「はじめに”きっかけ”が何か口にするなんて、らしくないよねぇ」
 エレベーターに乗り込んだ園は、一息つくとひとり愚痴った。
 なにしろ、救済会の情報を得る手段が封じられてしまった。信者と直接話せて、なおかつ園が取材した事実すら隠蔽できてしまう安全確実な方法だった。
 また、救済会の原動力となる十八番を逆手に取ったこの方法は、結果としてではあるが命がけで確立したと言っても良いものだったので、やはり園は悔しかった。

 しかし幹部連中だけでも100人弱。全員に後催眠を施すとは思えない。
 厳密に言えば完全に封じられたわけではないと園は予測するのだが、それでもこの手は使わないことに園は決めた。用心に越したことはないし、なにより――
「あんなのは二度とごめんだわ」
 鋼鉄の悲鳴が耳をよぎった。

 エレベーターは外壁に沿って設置されていたので、強化ガラスのシャフト越しに外が一望できた。
 じりじりと視界にせり上がってくる風景は灰色の空に覆われている。気分を紛らわせたかった園にとって逆に滅入らせる結果となった。
 あきらめて視界を中に戻そうとしたとき、地上の一点が彼女を釘付けにした。
 しばし凝視する。

 事前に取り交わしているのは応接室内での撮影・録音の禁止だけだ。
 ところかまわず独り言を漏らす悪癖に気づいた彼女は口元に手をあてて、言葉を飲み込んだ。
 そして、内ポケットに手をしのばせ、財布とMDレコーダーに挟まれた紙切れに触れる。

 1階でエレベーターを降りた園は、広いホールを大股で通り抜け、外に出ると路上を見回す。
 大通りから外れた作業車用通路に目的のバンを見つけた園は、しばらく歩道を進んで車道を渡った。

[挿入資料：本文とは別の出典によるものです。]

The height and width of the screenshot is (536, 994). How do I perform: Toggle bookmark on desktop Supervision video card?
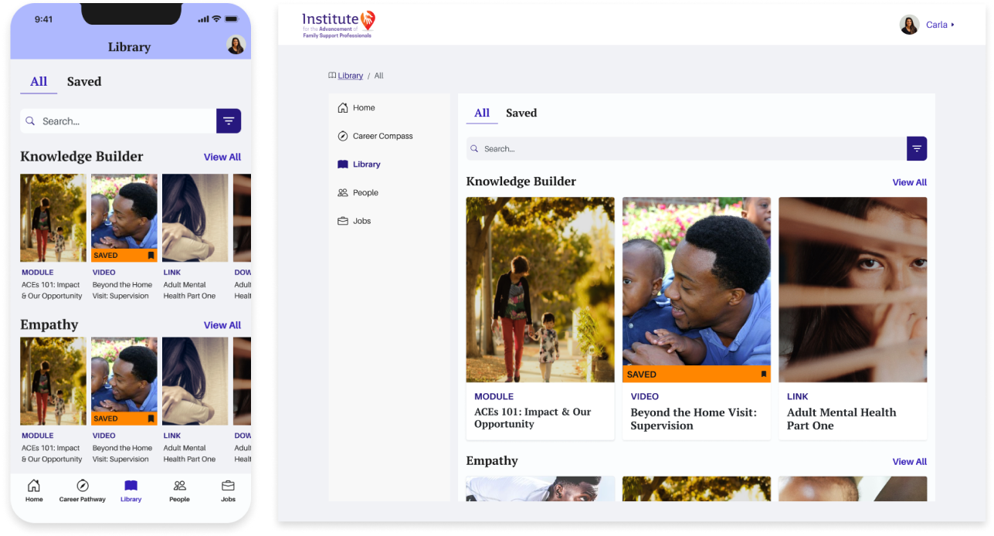[763, 375]
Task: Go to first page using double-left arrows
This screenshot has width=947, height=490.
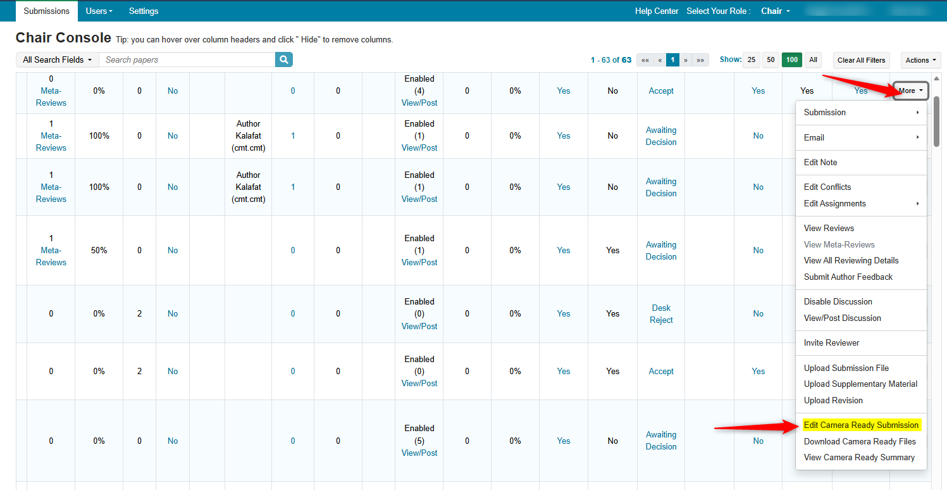Action: [645, 60]
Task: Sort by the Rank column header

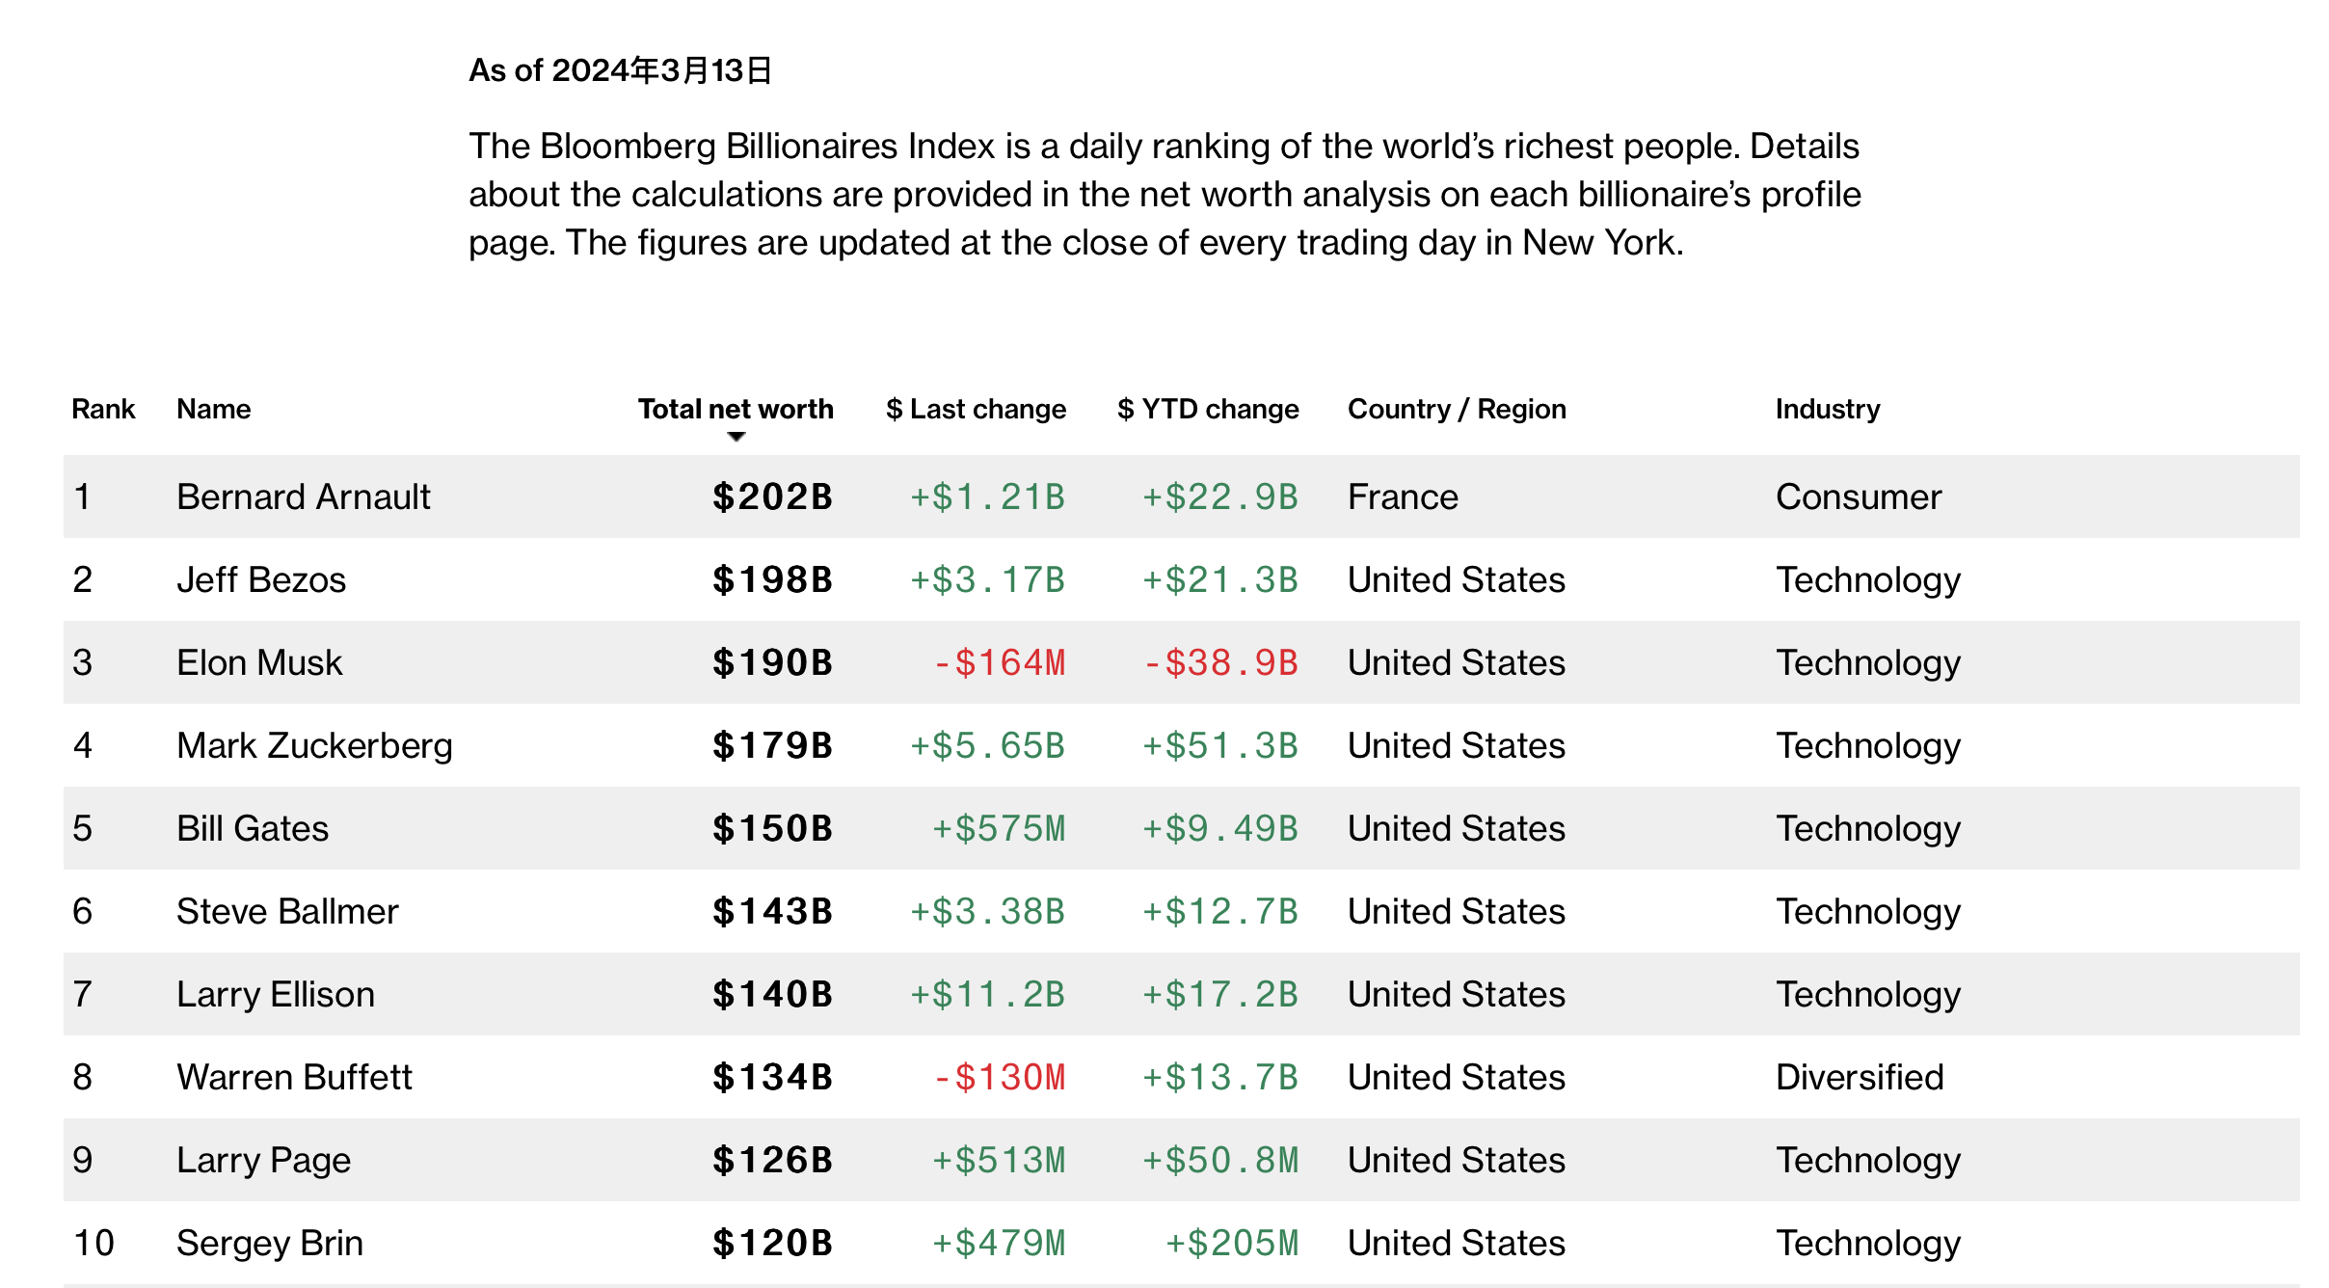Action: tap(103, 409)
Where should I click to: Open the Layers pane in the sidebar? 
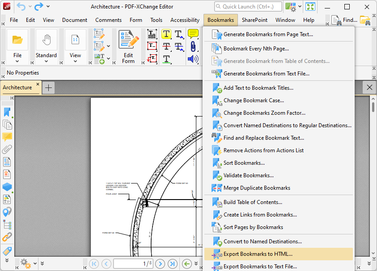click(x=7, y=187)
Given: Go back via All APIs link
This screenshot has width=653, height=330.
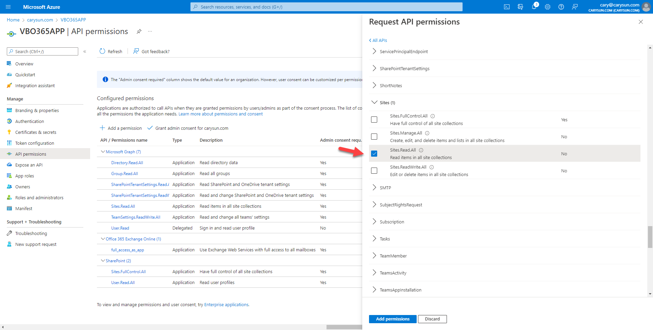Looking at the screenshot, I should 378,40.
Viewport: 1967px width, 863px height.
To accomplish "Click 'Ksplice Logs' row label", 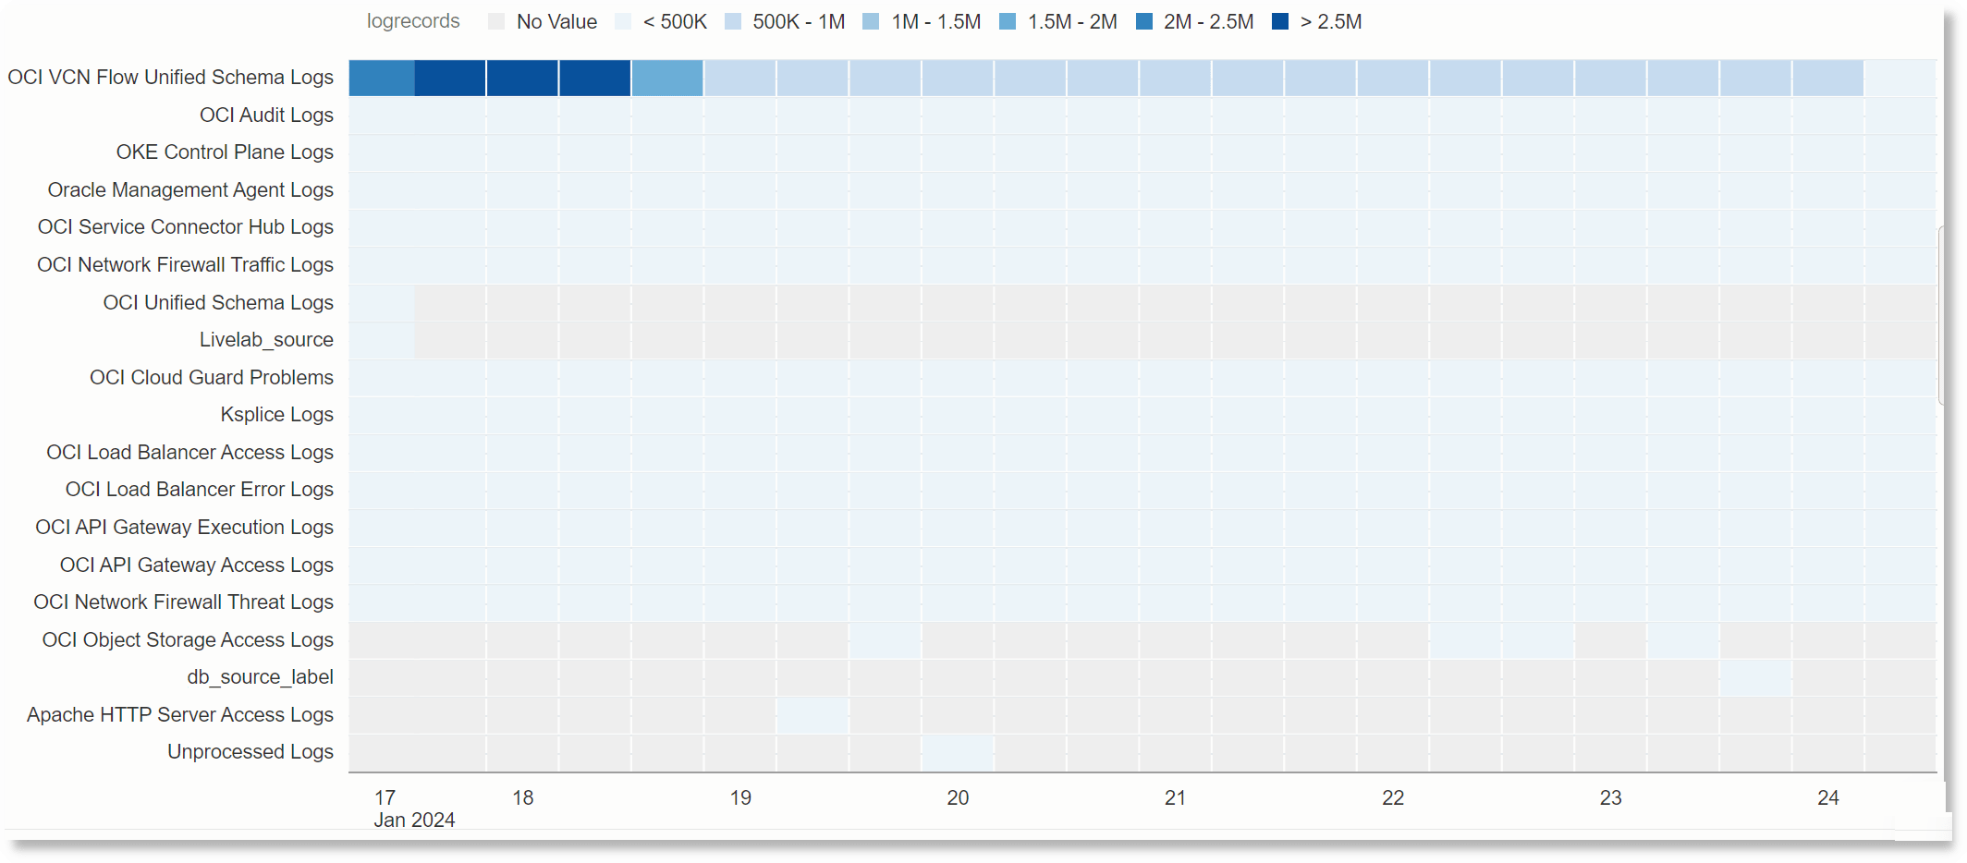I will (276, 414).
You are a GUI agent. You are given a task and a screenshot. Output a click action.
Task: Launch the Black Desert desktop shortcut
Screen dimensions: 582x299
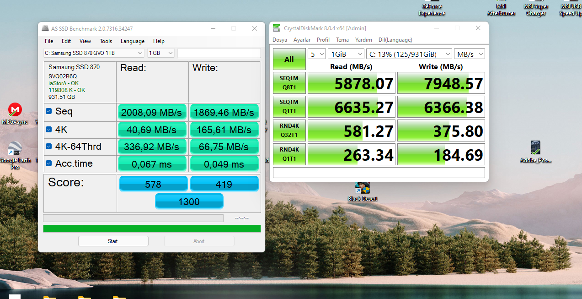pyautogui.click(x=362, y=188)
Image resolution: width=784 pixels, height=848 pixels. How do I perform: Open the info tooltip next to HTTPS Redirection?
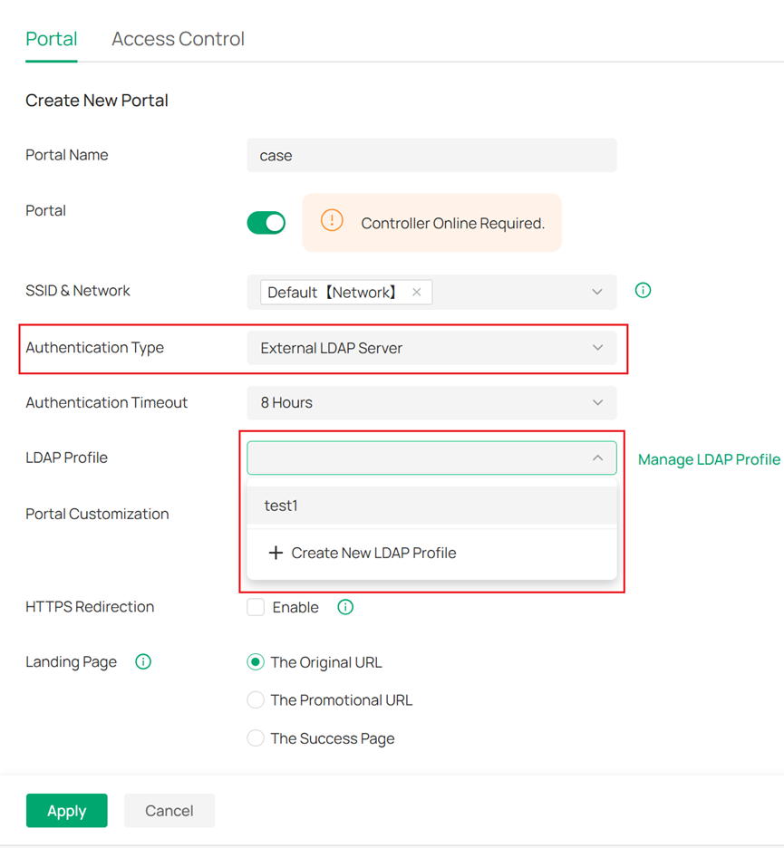point(345,607)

 運転席側のドアの前に立つと、眼鏡を外し呼吸を整え、最高の作り笑いを浮かべる。
 窓をノックしながら、内ポケットから取り出したプリントアウトを車内から見えるようにヒラヒラさせる。
 デジタルビデオから出力された写真画質のプリントアウトには、目の前の白いバンとその傍らに大柄な男と黒ずくめの男が中年サラリーマン風体を囲んでいる情景が写っていた。
 偏光ガラス越しで車内の人物はシルエットでしか見えなかったが、園は予想がついた。
 内心舌打ちする。
『頭悪そうなほうだ』
 男の影は彼女が持つ写真に反応を示した。電子音とともに窓が少しだけ開く。
「反対にまわって後ろのドアから入れ」
 写真から類推した男の身長は180センチ強。強面巨漢な男の声はドスの効いた、やはりらしい声だった。
 ただのヤクザとかだったらどうしよう、などと少し不安にかられながら、わざとバンの後ろ伝いに反対側へまわる。
 心と身の回りの準備を整える。

『あとは…出来事自体をもみ消せる連中だね』
 先輩記者の言葉を頭の中で反芻すると、園はスライド式のドアに手を掛けた。
 中は暗闇で車内灯などもなかった。代わりにディスプレイのぼやけた明かりが正面にいくつかと、それに浮かぶパソコンらしきシルエットが、ふたかたまりほど確認できた。
 否、確認できたのはそこまでだった。
 両手が後ろに引っ張られた、と彼女が理解したとき一瞬天地が逆さまになる。
 そのままシートに頭から落とされる。声を出す間もない。

 ドアが閉められる音と同時に園は顔を上げた。
「誤解よ、まって待って、話が聞きたいだけなの」
 視界はほとんどなく、誰が周囲にいるのかもはっきりしない。このような場面での沈黙は状況を悪化させこそすれ好転させることはない。
 園は相手を刺激せず、なおかつ本人の行動に疑問を持たせるような言葉を選んで喋り続けようとした。
 途端、鳩尾に鈍痛が走る。園は骨のきしむ音を聞いた。

「うるせぇ、黙れ」
 先ほどの男の声が近くから聞こえた。
 呼吸困難に陥り、咳をまきちらしながら園は頭に血が上ってくるの感じていた。
 なんて芸のない台詞なんだろう。
 男のチンピラ臭い能のない態度は園をずいぶん癪に障らせたが、その程度の男にあっさり拉致される自分にも腹が立った。

 ジャケットから改造スタンガンを取りだそうとして、園はようやく両手が自由でない事に気づいた。それも、手錠などの拘束具ではなく、彼女が元から着ていたフライトジャケットをねじるようにずり下げた結果が両手を縛っていた。
 男は園が運転席のドアを離れてからずっと園の背後にいたのだ。
 そして何の準備もないまま園の自由をあっさり奪い取ると畳み込むように車内に拉致した。
 手際が良い。
 そう思うに至って園は拉致後の扱いも無駄がないことに気づいた。
 効果的な一撃と、こちらに余分な情報を与えないよう配慮された短く簡潔な言葉。
 そこらのヤクザとは違う。

 自由を奪われ、狭い車内のシートに転がされている状況は決して喜べるものではなかったが、相手に計算を含んだ冷静さを感じとった園は内心安堵した。
「げ」
 はじめ園には声だか音だかわからなかった。
「げはは」
 それが男の笑い声だと分かると、今しがたまで射していた光明がにわかに怪しくなった。

「よし、その辺にしとけ」
 突然差し込んだ明かりに目を細めながら園は別の男の声を聞いた。
「まだなにもしちゃいませんよ」
 先ほどからの男はシートに横たえられた園の目の前で屈み込んでいた。
 背後からの明かりで姿は影でしかなかったが、ふざけた口調で言い訳しながら、ヒラヒラさせている右手に握られた大振りのナイフははっきり分かった。

「俺に引き金を引かすな」
 新しい男の声は大男の背後から聞こえた。その一言はナイフの存在以上に園を緊張させるに充分な内容だった。
 大男は左手で紙切れをつまみ上げて後ろへ指し示しながら、園とは反対にさきほどと変わらぬ様子で言った。
「これ、見てくださいよ田中さん、こいつは」
 台詞はパカンという乾いた音で遮られた。